- _Short problem_:
Render every line of the records below as a Markdown table with the columns Row and Line. Number the rows and leave out blank lines.

Data listing

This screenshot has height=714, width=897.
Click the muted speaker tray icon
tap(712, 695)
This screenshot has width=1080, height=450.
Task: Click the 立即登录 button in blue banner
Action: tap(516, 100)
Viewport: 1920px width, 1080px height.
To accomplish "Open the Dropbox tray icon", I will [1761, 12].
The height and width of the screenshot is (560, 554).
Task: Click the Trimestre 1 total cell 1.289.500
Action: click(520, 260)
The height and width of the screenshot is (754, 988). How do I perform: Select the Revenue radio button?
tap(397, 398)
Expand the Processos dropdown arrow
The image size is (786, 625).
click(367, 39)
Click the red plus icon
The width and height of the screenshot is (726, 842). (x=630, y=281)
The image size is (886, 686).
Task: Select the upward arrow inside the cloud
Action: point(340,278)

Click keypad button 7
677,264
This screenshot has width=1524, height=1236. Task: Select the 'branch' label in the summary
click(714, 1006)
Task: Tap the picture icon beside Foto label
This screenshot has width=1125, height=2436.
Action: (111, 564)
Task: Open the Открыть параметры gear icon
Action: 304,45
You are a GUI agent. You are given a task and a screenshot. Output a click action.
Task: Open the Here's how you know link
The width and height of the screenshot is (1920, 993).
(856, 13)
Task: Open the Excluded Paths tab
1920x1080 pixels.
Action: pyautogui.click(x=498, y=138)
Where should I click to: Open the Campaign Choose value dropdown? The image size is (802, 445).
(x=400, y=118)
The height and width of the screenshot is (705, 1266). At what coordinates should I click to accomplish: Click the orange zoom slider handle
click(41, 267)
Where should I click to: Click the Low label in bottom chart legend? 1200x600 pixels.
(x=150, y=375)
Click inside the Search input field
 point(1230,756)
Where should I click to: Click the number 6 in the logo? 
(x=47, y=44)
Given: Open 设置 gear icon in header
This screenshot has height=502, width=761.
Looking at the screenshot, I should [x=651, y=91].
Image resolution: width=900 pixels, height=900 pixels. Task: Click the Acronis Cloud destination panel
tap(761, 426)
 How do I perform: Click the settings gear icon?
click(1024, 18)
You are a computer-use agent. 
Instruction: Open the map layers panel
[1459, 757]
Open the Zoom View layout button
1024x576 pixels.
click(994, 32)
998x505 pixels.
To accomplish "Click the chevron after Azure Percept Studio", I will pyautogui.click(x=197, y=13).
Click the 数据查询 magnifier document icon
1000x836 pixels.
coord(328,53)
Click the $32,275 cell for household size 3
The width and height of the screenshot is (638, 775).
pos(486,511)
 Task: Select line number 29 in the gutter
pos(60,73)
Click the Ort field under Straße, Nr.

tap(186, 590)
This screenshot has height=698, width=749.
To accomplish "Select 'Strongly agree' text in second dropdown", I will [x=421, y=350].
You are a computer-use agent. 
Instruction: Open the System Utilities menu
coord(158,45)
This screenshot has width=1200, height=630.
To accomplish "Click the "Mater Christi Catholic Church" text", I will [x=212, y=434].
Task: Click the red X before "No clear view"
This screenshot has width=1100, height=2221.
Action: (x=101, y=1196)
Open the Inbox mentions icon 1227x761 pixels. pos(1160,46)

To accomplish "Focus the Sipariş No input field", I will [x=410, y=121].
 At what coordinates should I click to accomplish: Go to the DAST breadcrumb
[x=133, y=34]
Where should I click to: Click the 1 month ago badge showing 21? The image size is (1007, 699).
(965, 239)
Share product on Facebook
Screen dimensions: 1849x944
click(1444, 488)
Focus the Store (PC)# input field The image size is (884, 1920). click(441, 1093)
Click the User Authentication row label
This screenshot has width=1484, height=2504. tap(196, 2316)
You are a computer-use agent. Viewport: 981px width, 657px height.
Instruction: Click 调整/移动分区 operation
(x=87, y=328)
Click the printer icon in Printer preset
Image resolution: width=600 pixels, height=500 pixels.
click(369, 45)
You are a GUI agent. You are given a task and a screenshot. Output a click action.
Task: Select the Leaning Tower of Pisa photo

- _Expected answer_:
| Row | Line |
|---|---|
| 1 | This screenshot has height=714, width=897. |
| 2 | Click the muted speaker tray icon |
| 3 | tap(712, 695) |
| 4 | This screenshot has width=1080, height=450. |
| 5 | Task: Click the 立即登录 button in blue banner |
| 6 | Action: tap(516, 100) |
| 7 | Viewport: 1920px width, 1080px height. |
| 8 | To accomplish "Open the Dropbox tray icon", I will [1761, 12]. |
| 9 | The height and width of the screenshot is (560, 554). |
| 10 | Task: Click the Trimestre 1 total cell 1.289.500 |
| 11 | Action: click(520, 260) |
| 12 | The height and width of the screenshot is (754, 988). How do I perform: Select the Revenue radio button? |
| 13 | tap(397, 398) |
| 14 | Expand the Processos dropdown arrow |
| 15 | The image size is (786, 625). |
| 16 | click(367, 39) |
| 17 | Click the red plus icon |
| 18 | The width and height of the screenshot is (726, 842). (x=630, y=281) |
| 19 | The image size is (886, 686). |
| 20 | Task: Select the upward arrow inside the cloud |
| 21 | Action: point(340,278) |
| 22 | Click keypad button 7 |
| 23 | 677,264 |
| 24 | This screenshot has width=1524, height=1236. Task: Select the 'branch' label in the summary |
| 25 | click(714, 1006) |
| 26 | Task: Tap the picture icon beside Foto label |
| 27 | This screenshot has width=1125, height=2436. |
| 28 | Action: (111, 564) |
| 29 | Task: Open the Открыть параметры gear icon |
| 30 | Action: 304,45 |
| 31 | You are a GUI agent. You are given a task and a screenshot. Output a click action. |
| 32 | Task: Open the Here's how you know link |
| 33 | The width and height of the screenshot is (1920, 993). |
| 34 | (856, 13) |
| 35 | Task: Open the Excluded Paths tab |
| 36 | 1920x1080 pixels. |
| 37 | Action: pyautogui.click(x=498, y=138) |
| 38 | Where should I click to: Open the Campaign Choose value dropdown? The image size is (802, 445). |
| 39 | (x=400, y=118) |
| 40 | The height and width of the screenshot is (705, 1266). At what coordinates should I click to accomplish: Click the orange zoom slider handle |
| 41 | click(41, 267) |
| 42 | Where should I click to: Click the Low label in bottom chart legend? 1200x600 pixels. |
| 43 | (x=150, y=375) |
| 44 | Click inside the Search input field |
| 45 |  point(1230,756) |
| 46 | Where should I click to: Click the number 6 in the logo?  |
| 47 | (x=47, y=44) |
| 48 | Given: Open 设置 gear icon in header |
| 49 | This screenshot has height=502, width=761. |
| 50 | Looking at the screenshot, I should [x=651, y=91]. |
| 51 | Image resolution: width=900 pixels, height=900 pixels. Task: Click the Acronis Cloud destination panel |
| 52 | tap(761, 426) |
| 53 |  How do I perform: Click the settings gear icon? |
| 54 | click(1024, 18) |
| 55 | You are a computer-use agent.  |
| 56 | Instruction: Open the map layers panel |
| 57 | [1459, 757] |
| 58 | Open the Zoom View layout button |
| 59 | 1024x576 pixels. |
| 60 | click(994, 32) |
| 61 | 998x505 pixels. |
| 62 | To accomplish "Click the chevron after Azure Percept Studio", I will pyautogui.click(x=197, y=13). |
| 63 | Click the 数据查询 magnifier document icon |
| 64 | 1000x836 pixels. |
| 65 | coord(328,53) |
| 66 | Click the $32,275 cell for household size 3 |
| 67 | The width and height of the screenshot is (638, 775). |
| 68 | pos(486,511) |
| 69 |  Task: Select line number 29 in the gutter |
| 70 | pos(60,73) |
| 71 | Click the Ort field under Straße, Nr. |
| 72 | tap(186, 590) |
| 73 | This screenshot has height=698, width=749. |
| 74 | To accomplish "Select 'Strongly agree' text in second dropdown", I will [x=421, y=350]. |
| 75 | You are a computer-use agent.  |
| 76 | Instruction: Open the System Utilities menu |
| 77 | coord(158,45) |
| 78 | This screenshot has width=1200, height=630. |
| 79 | To accomplish "Click the "Mater Christi Catholic Church" text", I will [x=212, y=434]. |
| 80 | Task: Click the red X before "No clear view" |
| 81 | This screenshot has width=1100, height=2221. |
| 82 | Action: (x=101, y=1196) |
| 83 | Open the Inbox mentions icon 1227x761 pixels. pos(1160,46) |
| 84 | To accomplish "Focus the Sipariş No input field", I will [x=410, y=121]. |
| 85 |  At what coordinates should I click to accomplish: Go to the DAST breadcrumb |
| 86 | [x=133, y=34] |
| 87 | Where should I click to: Click the 1 month ago badge showing 21? The image size is (1007, 699). |
| 88 | (965, 239) |
| 89 | Share product on Facebook |
| 90 | Screen dimensions: 1849x944 |
| 91 | click(1444, 488) |
| 92 | Focus the Store (PC)# input field The image size is (884, 1920). click(441, 1093) |
| 93 | Click the User Authentication row label |
| 94 | This screenshot has width=1484, height=2504. tap(196, 2316) |
| 95 | You are a computer-use agent. Viewport: 981px width, 657px height. |
| 96 | Instruction: Click 调整/移动分区 operation |
| 97 | (x=87, y=328) |
| 98 | Click the printer icon in Printer preset |
| 99 | Image resolution: width=600 pixels, height=500 pixels. |
| 100 | click(369, 45) |
| 101 | You are a GUI agent. You are given a task and a screenshot. Output a click action. |
| 102 | Task: Select the Leaning Tower of Pisa photo |